> This article is written as though lobbying is some sort of unstoppable force.
The issue here is that the line between lobbying and corruption is very thin and blurry. For instance, the relation between Nellie Kroes and Uber is not an easy one to classify in a judicial context. Who officially pays you has little value in corruption cases. Whether the main culprit is the bribing corporation or the bribed official is also not very interesting.
And while lobbying from corporations is not an unstoppable force, it has certainly shown to be overwhelmingly strong when compared to the lobbying power of individual citizens or non-profit citizen groups.
> And while lobbying from corporations is not an unstoppable force, it has certainly shown to be overwhelmingly strong when compared to the lobbying power of individual citizens or non-profit citizen groups.
That has less to do with corporations and more to do with the fact that nonprofits and citizens avoid lobbying because they see lobbying as an unstoppable evil force, which becomes self fulfilling.
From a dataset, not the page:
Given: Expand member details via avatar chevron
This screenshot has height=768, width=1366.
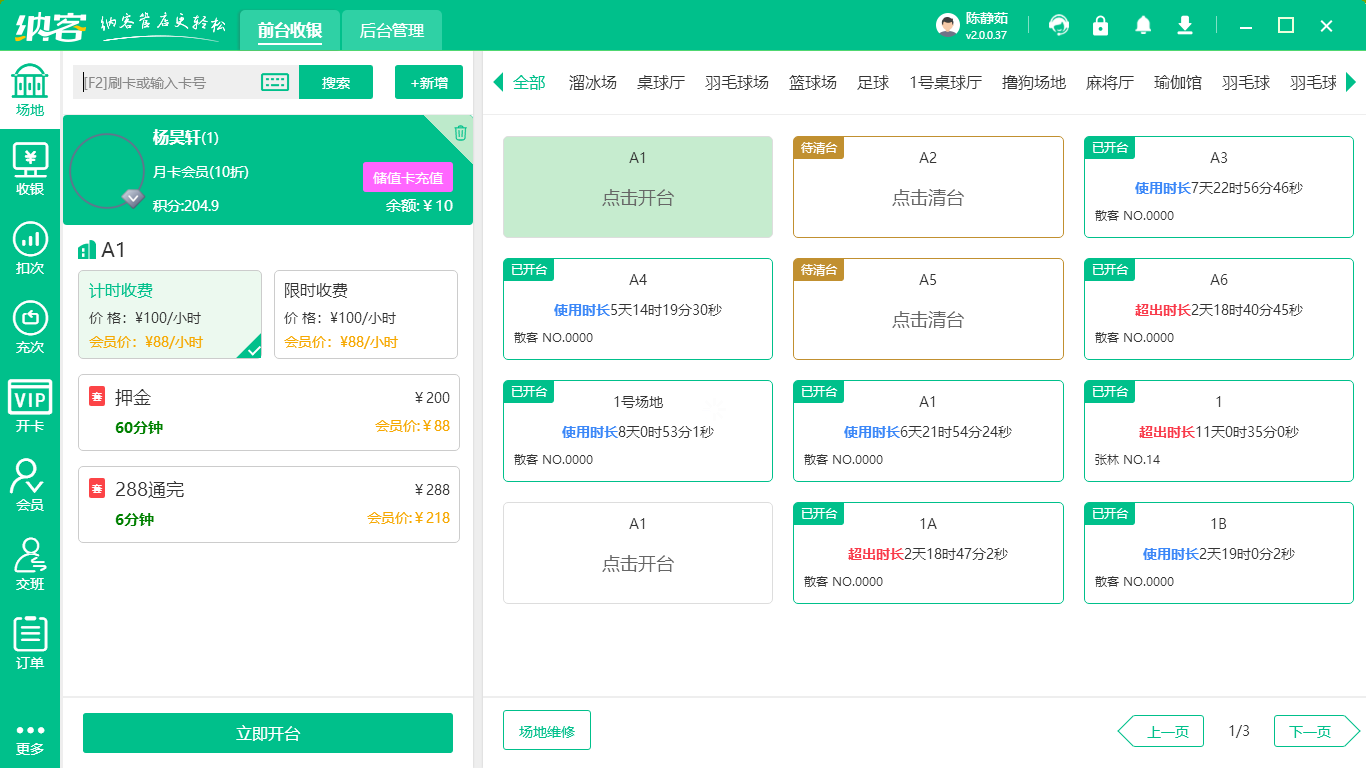Looking at the screenshot, I should [132, 197].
Civil Rights was won when people took lobbying seriously. Louis Rossman started an organization that lobbied for Right to Repair legislation in states and you can see real changes in companies like Apple. Sure Rossman didn't get everything he wanted, but neither do corporations.
https://apnews.com/article/nonprofits-lobbying-less-survey-1...
The line is not thin, it doesn't exist. All lobbying is corruption. If it were not none of the parties would object to all of the proceedings and data being public.
> Whether the main culprit is the bribing corporation or the bribed official is also not very interesting.
This is just an opinion of yours, and not in itself interesting either.
It's also a bad idea: if you mis-assign blame away from the regulator who is getting paid out of hard-earned taxes to be misinformed and corrupt, and to the lobbyist, which seems to happen all the time in this topic, then you're never going to fix the problem.
> And while lobbying from corporations is not an unstoppable force, it has certainly shown to be overwhelmingly strong when compared to the lobbying power of individual citizens or non-profit citizen groups.
That's what I'm saying. Why is that?
For example: nepotists hire family members over other people. Would you describe that as "And while being a family member is not an unstoppable force, it has certainly shown to be overwhelmingly strong when compared to the hiring chances of other people." Or would you say "nepotist bad"? And doubly so when you're forced by law to fund the nepotist's salary?